*** Begin section ***
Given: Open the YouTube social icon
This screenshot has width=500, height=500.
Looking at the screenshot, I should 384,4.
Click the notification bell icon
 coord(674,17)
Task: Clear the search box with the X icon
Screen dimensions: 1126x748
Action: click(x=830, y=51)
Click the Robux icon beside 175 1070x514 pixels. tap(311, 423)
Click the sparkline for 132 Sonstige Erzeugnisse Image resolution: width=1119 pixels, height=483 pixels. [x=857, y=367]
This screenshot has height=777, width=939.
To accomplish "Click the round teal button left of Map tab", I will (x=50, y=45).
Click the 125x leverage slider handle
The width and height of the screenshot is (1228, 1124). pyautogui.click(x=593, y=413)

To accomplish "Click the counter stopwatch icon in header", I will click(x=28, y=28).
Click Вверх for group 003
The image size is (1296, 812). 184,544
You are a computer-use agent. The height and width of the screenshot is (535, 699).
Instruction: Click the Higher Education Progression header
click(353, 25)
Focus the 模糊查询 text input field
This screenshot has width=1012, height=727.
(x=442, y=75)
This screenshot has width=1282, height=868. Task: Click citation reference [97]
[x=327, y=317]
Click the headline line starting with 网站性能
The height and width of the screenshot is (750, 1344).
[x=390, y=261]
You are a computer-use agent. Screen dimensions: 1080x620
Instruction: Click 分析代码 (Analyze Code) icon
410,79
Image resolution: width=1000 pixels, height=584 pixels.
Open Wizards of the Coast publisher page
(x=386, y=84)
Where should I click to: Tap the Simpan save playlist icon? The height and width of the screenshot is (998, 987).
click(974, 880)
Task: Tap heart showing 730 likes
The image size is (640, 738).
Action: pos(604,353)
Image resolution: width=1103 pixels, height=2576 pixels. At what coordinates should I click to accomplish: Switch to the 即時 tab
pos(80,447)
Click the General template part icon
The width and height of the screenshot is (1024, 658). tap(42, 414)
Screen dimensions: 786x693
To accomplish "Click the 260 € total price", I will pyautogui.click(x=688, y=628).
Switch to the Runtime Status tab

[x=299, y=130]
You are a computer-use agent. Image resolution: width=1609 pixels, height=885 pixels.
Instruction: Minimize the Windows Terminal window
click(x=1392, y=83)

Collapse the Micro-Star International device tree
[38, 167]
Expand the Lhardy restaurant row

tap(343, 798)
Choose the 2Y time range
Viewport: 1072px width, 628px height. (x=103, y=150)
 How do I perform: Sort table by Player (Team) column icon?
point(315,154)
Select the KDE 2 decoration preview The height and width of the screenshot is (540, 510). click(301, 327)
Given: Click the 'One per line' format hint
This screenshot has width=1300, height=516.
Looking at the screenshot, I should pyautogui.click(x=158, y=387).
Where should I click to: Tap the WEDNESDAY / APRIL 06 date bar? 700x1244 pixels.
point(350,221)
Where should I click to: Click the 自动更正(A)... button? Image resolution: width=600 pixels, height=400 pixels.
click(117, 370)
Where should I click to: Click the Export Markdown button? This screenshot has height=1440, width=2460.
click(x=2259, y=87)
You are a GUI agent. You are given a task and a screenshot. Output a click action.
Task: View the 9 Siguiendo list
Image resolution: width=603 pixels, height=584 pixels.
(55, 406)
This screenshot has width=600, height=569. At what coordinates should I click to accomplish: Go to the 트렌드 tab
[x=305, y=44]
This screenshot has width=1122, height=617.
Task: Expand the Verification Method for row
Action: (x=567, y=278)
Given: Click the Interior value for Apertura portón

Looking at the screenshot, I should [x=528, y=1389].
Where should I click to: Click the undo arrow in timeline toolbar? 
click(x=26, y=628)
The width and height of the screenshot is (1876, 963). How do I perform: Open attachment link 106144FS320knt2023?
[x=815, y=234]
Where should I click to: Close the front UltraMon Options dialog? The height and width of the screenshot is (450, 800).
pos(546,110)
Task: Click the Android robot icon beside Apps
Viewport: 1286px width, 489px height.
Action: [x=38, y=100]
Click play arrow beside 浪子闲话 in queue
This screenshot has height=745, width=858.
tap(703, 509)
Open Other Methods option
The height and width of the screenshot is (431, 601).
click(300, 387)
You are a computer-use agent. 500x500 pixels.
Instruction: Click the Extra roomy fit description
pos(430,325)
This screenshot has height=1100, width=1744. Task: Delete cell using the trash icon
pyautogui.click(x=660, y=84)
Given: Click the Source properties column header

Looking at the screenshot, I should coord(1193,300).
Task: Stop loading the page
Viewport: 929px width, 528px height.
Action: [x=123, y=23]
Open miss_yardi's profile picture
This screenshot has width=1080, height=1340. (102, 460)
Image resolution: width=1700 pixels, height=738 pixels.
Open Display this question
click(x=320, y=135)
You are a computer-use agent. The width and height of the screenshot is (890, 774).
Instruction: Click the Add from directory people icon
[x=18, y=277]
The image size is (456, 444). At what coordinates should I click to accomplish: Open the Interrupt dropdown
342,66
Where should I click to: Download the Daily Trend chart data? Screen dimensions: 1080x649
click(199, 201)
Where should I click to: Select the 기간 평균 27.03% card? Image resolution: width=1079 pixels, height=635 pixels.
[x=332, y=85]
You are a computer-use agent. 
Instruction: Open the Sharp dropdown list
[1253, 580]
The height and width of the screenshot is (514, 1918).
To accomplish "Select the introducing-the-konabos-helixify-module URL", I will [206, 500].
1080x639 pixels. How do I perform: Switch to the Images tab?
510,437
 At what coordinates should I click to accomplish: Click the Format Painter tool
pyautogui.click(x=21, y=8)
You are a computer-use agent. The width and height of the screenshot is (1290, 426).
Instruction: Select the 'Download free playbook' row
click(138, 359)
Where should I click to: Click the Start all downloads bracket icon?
*** End section ***
WHAT THE TASK ASKS: Give back all of the records exactly as they were provided above.

RESPONSE AREA:
Given: Open the YouTube social icon
This screenshot has width=500, height=500.
Looking at the screenshot, I should 384,4.
Click the notification bell icon
 coord(674,17)
Task: Clear the search box with the X icon
Screen dimensions: 1126x748
Action: click(x=830, y=51)
Click the Robux icon beside 175 1070x514 pixels. tap(311, 423)
Click the sparkline for 132 Sonstige Erzeugnisse Image resolution: width=1119 pixels, height=483 pixels. [x=857, y=367]
This screenshot has height=777, width=939.
To accomplish "Click the round teal button left of Map tab", I will (x=50, y=45).
Click the 125x leverage slider handle
The width and height of the screenshot is (1228, 1124). pyautogui.click(x=593, y=413)

To accomplish "Click the counter stopwatch icon in header", I will click(x=28, y=28).
Click Вверх for group 003
The image size is (1296, 812). 184,544
You are a computer-use agent. The height and width of the screenshot is (535, 699).
Instruction: Click the Higher Education Progression header
click(353, 25)
Focus the 模糊查询 text input field
This screenshot has width=1012, height=727.
(x=442, y=75)
This screenshot has width=1282, height=868. Task: Click citation reference [97]
[x=327, y=317]
Click the headline line starting with 网站性能
The height and width of the screenshot is (750, 1344).
[x=390, y=261]
You are a computer-use agent. Screen dimensions: 1080x620
Instruction: Click 分析代码 (Analyze Code) icon
410,79
Image resolution: width=1000 pixels, height=584 pixels.
Open Wizards of the Coast publisher page
(x=386, y=84)
Where should I click to: Tap the Simpan save playlist icon? The height and width of the screenshot is (998, 987).
click(974, 880)
Task: Tap heart showing 730 likes
The image size is (640, 738).
Action: pos(604,353)
Image resolution: width=1103 pixels, height=2576 pixels. At what coordinates should I click to accomplish: Switch to the 即時 tab
pos(80,447)
Click the General template part icon
The width and height of the screenshot is (1024, 658). tap(42, 414)
Screen dimensions: 786x693
To accomplish "Click the 260 € total price", I will pyautogui.click(x=688, y=628).
Switch to the Runtime Status tab

[x=299, y=130]
You are a computer-use agent. Image resolution: width=1609 pixels, height=885 pixels.
Instruction: Minimize the Windows Terminal window
click(x=1392, y=83)

Collapse the Micro-Star International device tree
[38, 167]
Expand the Lhardy restaurant row

tap(343, 798)
Choose the 2Y time range
Viewport: 1072px width, 628px height. (x=103, y=150)
 How do I perform: Sort table by Player (Team) column icon?
point(315,154)
Select the KDE 2 decoration preview The height and width of the screenshot is (540, 510). click(301, 327)
Given: Click the 'One per line' format hint
This screenshot has width=1300, height=516.
Looking at the screenshot, I should pyautogui.click(x=158, y=387).
Where should I click to: Tap the WEDNESDAY / APRIL 06 date bar? 700x1244 pixels.
point(350,221)
Where should I click to: Click the 自动更正(A)... button? Image resolution: width=600 pixels, height=400 pixels.
click(117, 370)
Where should I click to: Click the Export Markdown button? This screenshot has height=1440, width=2460.
click(x=2259, y=87)
You are a GUI agent. You are given a task and a screenshot. Output a click action.
Task: View the 9 Siguiendo list
Image resolution: width=603 pixels, height=584 pixels.
(55, 406)
This screenshot has width=600, height=569. At what coordinates should I click to accomplish: Go to the 트렌드 tab
[x=305, y=44]
This screenshot has width=1122, height=617.
Task: Expand the Verification Method for row
Action: (x=567, y=278)
Given: Click the Interior value for Apertura portón

Looking at the screenshot, I should [x=528, y=1389].
Where should I click to: Click the undo arrow in timeline toolbar? 
click(x=26, y=628)
The width and height of the screenshot is (1876, 963). How do I perform: Open attachment link 106144FS320knt2023?
[x=815, y=234]
Where should I click to: Close the front UltraMon Options dialog? The height and width of the screenshot is (450, 800).
pos(546,110)
Task: Click the Android robot icon beside Apps
Viewport: 1286px width, 489px height.
Action: [x=38, y=100]
Click play arrow beside 浪子闲话 in queue
This screenshot has height=745, width=858.
tap(703, 509)
Open Other Methods option
The height and width of the screenshot is (431, 601).
click(300, 387)
You are a computer-use agent. 500x500 pixels.
Instruction: Click the Extra roomy fit description
pos(430,325)
This screenshot has height=1100, width=1744. Task: Delete cell using the trash icon
pyautogui.click(x=660, y=84)
Given: Click the Source properties column header

Looking at the screenshot, I should coord(1193,300).
Task: Stop loading the page
Viewport: 929px width, 528px height.
Action: [x=123, y=23]
Open miss_yardi's profile picture
This screenshot has width=1080, height=1340. (102, 460)
Image resolution: width=1700 pixels, height=738 pixels.
Open Display this question
click(x=320, y=135)
You are a computer-use agent. The width and height of the screenshot is (890, 774).
Instruction: Click the Add from directory people icon
[x=18, y=277]
The image size is (456, 444). At what coordinates should I click to accomplish: Open the Interrupt dropdown
342,66
Where should I click to: Download the Daily Trend chart data? Screen dimensions: 1080x649
click(199, 201)
Where should I click to: Select the 기간 평균 27.03% card? Image resolution: width=1079 pixels, height=635 pixels.
[x=332, y=85]
You are a computer-use agent. 
Instruction: Open the Sharp dropdown list
[1253, 580]
The height and width of the screenshot is (514, 1918).
To accomplish "Select the introducing-the-konabos-helixify-module URL", I will [206, 500].
1080x639 pixels. How do I perform: Switch to the Images tab?
510,437
 At what coordinates should I click to accomplish: Click the Format Painter tool
pyautogui.click(x=21, y=8)
You are a computer-use agent. The width and height of the screenshot is (1290, 426).
Instruction: Select the 'Download free playbook' row
click(138, 359)
Where should I click to: Click the Start all downloads bracket icon?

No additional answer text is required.